Откуда было знать Гэрэл, что кроется за хитрой улыбкой Дуламхорло.
«Вырвется он из моих рук, назад ни за что не вернется. Разве мало на свете красивых девушек! А он парень покладистый, добрый такой, каждой понравится. Ну и пусть! Хоть бы изредка его видеть, как-то спокойнее было бы на душе. Да что это со мной делается. Как будто ничего в нем особенного — парень как парень, а смотришь на него — сердце радуется. Мой Аюур с места не двинется. А упал бы хану в ноги, взмолился: «Я все время при вас, ни на минуту не отлучаюсь. Дома работать некому, то жена болеет, то сын. Смилуйтесь, не забирайте». И зачем только хану этот парень понадобился? Старик мой только и знает, что трястись да кланяться: «Слушаюсь, повинуюсь». Готов хану сапоги лизать. И как только он с таким брюхом умудряется бегать? Весь в морщинах, веки мешками висят — старик стариком, а все ревнует, злобой исходит. Наверняка думает: «Отправлю-ка я этого парня подальше».

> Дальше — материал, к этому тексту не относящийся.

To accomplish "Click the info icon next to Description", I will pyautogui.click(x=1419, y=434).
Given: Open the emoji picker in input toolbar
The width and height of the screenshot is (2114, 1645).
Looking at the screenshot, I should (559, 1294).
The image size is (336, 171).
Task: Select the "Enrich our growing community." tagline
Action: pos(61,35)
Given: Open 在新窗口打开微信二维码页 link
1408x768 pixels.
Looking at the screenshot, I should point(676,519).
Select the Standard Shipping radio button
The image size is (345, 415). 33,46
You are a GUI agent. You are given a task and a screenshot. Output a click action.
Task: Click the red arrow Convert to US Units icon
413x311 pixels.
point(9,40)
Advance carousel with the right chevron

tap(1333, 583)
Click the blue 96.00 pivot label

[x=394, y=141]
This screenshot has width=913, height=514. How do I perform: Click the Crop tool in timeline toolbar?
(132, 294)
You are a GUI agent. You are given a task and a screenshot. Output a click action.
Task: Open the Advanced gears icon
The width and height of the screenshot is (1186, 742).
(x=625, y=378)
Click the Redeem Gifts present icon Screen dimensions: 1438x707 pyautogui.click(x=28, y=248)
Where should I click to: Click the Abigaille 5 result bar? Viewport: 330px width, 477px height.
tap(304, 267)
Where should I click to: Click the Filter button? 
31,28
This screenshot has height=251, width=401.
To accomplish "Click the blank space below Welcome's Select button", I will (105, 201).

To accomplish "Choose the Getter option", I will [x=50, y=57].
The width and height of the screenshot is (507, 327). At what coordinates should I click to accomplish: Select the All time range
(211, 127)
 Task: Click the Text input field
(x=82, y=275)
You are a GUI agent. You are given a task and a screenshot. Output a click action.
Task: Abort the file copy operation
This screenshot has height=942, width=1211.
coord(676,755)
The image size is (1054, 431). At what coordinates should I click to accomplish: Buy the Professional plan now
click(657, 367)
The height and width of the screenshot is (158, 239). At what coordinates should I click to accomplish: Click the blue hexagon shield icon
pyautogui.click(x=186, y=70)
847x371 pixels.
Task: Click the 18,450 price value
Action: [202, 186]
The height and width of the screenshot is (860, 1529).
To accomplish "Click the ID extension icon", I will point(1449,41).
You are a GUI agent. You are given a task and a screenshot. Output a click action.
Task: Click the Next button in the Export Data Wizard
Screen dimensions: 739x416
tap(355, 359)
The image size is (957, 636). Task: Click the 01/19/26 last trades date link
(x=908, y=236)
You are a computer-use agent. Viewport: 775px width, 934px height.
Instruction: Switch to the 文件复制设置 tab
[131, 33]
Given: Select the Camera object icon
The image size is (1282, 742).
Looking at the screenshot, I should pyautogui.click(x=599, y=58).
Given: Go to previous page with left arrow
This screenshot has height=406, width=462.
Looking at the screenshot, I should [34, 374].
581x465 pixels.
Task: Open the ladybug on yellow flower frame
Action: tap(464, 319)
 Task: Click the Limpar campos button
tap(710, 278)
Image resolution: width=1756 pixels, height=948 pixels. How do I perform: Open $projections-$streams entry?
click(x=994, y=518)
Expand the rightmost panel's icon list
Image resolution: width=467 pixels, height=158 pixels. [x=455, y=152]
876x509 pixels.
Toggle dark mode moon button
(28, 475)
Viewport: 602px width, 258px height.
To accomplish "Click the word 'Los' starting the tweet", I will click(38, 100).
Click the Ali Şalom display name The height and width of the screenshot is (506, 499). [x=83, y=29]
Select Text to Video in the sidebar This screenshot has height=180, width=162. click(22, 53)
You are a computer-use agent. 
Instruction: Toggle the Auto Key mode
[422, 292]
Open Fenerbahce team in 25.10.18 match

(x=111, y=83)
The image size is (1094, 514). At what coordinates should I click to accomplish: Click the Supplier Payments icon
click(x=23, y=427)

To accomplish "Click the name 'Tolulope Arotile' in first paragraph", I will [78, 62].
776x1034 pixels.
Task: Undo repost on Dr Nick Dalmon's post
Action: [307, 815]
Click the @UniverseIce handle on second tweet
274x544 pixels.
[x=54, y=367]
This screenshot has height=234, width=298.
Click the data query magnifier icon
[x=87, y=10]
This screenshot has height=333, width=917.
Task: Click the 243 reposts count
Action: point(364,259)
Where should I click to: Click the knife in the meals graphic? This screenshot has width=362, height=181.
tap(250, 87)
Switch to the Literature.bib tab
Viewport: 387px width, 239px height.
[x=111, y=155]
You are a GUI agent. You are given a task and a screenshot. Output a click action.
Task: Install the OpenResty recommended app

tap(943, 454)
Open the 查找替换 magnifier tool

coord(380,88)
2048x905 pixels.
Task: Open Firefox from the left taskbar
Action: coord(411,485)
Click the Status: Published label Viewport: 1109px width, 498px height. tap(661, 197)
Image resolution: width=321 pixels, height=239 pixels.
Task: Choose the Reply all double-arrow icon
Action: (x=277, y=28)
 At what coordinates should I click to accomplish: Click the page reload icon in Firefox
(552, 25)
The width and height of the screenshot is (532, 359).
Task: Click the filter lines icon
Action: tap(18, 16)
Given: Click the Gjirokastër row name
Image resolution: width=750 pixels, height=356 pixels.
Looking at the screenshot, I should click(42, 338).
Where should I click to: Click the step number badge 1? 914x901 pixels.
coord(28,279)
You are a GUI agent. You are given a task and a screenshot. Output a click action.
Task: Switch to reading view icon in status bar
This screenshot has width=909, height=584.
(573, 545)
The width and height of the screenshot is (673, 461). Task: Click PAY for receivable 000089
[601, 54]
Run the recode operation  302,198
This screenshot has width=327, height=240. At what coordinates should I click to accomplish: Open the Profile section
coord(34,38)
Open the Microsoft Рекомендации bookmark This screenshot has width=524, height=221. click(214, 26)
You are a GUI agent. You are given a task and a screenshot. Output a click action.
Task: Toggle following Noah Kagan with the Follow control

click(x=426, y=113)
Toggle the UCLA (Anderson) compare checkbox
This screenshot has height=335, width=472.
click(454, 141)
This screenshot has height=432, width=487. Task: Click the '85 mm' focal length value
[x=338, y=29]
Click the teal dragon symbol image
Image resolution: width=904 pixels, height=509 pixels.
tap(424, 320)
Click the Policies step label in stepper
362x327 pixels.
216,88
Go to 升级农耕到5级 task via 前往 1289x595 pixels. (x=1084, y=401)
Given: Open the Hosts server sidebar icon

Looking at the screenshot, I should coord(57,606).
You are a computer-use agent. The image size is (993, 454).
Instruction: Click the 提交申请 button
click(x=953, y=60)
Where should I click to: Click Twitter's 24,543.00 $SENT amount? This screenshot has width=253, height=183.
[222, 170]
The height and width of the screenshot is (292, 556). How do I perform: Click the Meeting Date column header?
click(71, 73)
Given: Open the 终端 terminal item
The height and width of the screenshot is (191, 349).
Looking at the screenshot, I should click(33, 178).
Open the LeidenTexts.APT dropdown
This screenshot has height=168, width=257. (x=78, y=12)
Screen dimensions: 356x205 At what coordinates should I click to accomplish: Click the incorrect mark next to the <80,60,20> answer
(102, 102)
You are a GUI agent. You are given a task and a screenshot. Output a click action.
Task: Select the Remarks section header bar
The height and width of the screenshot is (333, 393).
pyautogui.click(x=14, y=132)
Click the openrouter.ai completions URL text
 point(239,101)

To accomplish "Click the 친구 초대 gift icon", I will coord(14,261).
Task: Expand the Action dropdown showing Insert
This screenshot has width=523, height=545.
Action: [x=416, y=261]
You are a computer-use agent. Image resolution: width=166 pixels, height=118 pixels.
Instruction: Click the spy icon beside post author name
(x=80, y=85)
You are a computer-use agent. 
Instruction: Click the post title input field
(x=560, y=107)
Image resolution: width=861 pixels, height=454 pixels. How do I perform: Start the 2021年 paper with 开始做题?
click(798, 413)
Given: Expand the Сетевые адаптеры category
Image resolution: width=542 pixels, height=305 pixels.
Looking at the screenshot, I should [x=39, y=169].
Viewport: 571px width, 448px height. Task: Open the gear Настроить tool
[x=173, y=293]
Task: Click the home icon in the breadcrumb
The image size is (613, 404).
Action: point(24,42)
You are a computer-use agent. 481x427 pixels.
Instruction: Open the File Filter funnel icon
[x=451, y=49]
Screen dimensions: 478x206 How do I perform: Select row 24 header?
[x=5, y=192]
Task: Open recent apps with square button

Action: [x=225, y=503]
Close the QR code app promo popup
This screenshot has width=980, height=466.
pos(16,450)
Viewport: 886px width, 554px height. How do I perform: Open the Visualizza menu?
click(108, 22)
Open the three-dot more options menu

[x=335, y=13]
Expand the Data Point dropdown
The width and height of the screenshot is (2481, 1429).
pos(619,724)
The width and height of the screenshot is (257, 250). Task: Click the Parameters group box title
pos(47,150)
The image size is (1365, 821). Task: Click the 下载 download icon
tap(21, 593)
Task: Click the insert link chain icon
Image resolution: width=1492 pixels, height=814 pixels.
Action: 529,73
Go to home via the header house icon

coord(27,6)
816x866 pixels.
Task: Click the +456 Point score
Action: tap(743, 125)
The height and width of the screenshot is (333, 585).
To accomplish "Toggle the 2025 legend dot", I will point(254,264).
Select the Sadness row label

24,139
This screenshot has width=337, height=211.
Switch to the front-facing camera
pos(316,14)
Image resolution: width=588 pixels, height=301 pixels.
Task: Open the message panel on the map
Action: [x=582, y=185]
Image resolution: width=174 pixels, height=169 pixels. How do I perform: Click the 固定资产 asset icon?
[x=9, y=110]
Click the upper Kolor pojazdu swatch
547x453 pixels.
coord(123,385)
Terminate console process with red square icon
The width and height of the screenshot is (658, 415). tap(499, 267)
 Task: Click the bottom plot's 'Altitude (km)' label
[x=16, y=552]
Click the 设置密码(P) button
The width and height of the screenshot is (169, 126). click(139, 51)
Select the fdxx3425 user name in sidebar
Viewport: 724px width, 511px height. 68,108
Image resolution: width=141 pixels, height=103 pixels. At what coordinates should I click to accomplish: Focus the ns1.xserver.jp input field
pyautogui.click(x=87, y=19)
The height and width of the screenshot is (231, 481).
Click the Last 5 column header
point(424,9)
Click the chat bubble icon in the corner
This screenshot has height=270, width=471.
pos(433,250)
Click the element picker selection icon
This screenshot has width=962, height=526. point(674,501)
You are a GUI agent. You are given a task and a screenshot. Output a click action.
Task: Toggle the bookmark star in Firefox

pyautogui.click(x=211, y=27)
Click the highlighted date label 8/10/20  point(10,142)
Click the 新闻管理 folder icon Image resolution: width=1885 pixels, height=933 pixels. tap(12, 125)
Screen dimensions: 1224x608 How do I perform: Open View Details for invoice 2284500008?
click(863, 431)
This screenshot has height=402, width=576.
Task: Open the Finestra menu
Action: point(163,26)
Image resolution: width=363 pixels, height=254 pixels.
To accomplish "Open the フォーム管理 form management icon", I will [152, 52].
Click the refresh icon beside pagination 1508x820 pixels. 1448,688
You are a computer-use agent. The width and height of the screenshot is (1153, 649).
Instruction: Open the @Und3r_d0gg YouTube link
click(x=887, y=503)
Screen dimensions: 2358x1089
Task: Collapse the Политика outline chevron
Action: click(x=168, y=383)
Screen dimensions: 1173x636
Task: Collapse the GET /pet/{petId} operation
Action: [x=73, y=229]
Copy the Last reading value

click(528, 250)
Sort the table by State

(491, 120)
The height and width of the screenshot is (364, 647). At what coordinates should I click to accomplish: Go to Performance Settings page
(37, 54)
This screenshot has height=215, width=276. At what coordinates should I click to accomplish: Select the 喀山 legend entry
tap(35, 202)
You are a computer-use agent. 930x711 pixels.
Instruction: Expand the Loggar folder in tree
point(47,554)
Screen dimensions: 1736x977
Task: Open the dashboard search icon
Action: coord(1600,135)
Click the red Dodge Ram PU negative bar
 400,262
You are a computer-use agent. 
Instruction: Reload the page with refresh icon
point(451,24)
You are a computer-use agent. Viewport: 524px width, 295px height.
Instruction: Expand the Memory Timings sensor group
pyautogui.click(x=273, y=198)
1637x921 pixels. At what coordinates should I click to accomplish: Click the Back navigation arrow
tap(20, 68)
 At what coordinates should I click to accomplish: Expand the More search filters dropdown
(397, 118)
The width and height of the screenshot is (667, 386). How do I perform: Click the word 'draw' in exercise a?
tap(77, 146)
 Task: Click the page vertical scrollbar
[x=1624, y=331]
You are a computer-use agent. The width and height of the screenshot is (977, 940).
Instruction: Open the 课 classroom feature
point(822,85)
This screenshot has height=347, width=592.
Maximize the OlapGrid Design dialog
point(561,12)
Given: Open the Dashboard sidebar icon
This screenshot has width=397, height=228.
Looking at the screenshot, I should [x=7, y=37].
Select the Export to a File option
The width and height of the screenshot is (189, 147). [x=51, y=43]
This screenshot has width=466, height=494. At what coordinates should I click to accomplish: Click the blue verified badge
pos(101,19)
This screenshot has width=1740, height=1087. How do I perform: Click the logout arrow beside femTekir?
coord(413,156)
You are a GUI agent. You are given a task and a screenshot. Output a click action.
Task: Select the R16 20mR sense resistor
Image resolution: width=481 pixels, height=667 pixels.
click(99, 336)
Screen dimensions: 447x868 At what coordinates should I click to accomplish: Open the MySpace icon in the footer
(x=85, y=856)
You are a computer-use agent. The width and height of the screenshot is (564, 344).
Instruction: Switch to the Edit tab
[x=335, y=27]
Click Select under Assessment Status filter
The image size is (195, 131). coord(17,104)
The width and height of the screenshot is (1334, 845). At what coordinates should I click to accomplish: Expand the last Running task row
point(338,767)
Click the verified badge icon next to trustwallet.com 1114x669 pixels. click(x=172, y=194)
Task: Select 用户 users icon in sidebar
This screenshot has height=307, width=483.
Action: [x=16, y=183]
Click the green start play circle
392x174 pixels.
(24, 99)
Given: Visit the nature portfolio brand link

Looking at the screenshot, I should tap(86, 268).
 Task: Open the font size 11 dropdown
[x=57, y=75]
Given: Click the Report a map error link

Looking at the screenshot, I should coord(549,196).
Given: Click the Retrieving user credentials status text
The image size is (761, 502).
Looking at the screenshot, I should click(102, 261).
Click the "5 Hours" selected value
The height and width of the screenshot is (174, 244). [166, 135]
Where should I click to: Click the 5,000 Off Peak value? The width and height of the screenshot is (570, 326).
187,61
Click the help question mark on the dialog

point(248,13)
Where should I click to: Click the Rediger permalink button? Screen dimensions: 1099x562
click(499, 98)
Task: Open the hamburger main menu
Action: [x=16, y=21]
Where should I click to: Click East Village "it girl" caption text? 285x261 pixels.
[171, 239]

Донров, услышав от матери, что Батбаяр уезжает, равнодушно бросил:
— Ну и черт с ним! — а в душе обрадовался: «По крайней мере, некому теперь будет меня за горло хватать, когда я потащу свою батрачку в укромный уголок».
Батбаяр заскочил в юрту и сразу же убежал к Дашдамбе, который во дворе обтесывал оглоблю для телеги.
— Хан велел вам привет передать.
— Не забыл, значит, — помолчав, заметил Дашдамба. — Ездит он много, а знает ли, какие у людей думы? Залан Доной при нем?
— Не знаю. Был с ним какой-то коренастый темнолицый мужчина: хан его учителем называл.
— Он самый. Его еще Смурым кличут.
— Много еролов и магтаалов знает.
— Он и в этом кое-что понимает, умом бог не обидел. Однажды Улясутайский амбань едва не лишил меня головы. Дагвадоной спас, пришлось ему для этого хорошенько пораскинуть мозгами. Он жалеет простых людей, потому что сам из простых. За это нойоны его недолюбливают, попрекают низким происхождением, — пощипывая бороденку, сказал Дашдамба.
Батбаяр смотрел на его высокий, изрезанный морщинами лоб, спокойные, устремленные вдаль глаза и испытывал гордость и восхищение. Десять лет жили они в одном аиле, но лишь недавно Батбаяр узнал, что пришлось пережить этому человеку.
Услышав, что Батбаяр едет в школу, Дашдамба снова дернул себя за бородку:
— Ну что же. Дело достойное мужчины. О матери твоей мы позаботимся. Парень ты молодой, а потому хочу напомнить тебе: не верь тому, что видят твои глаза. Ты, кажется, моей дочке пришелся по нраву, знай же, мы тебя никогда не забудем. Деваться нам некуда, так и будем ходить за коровьими хвостами.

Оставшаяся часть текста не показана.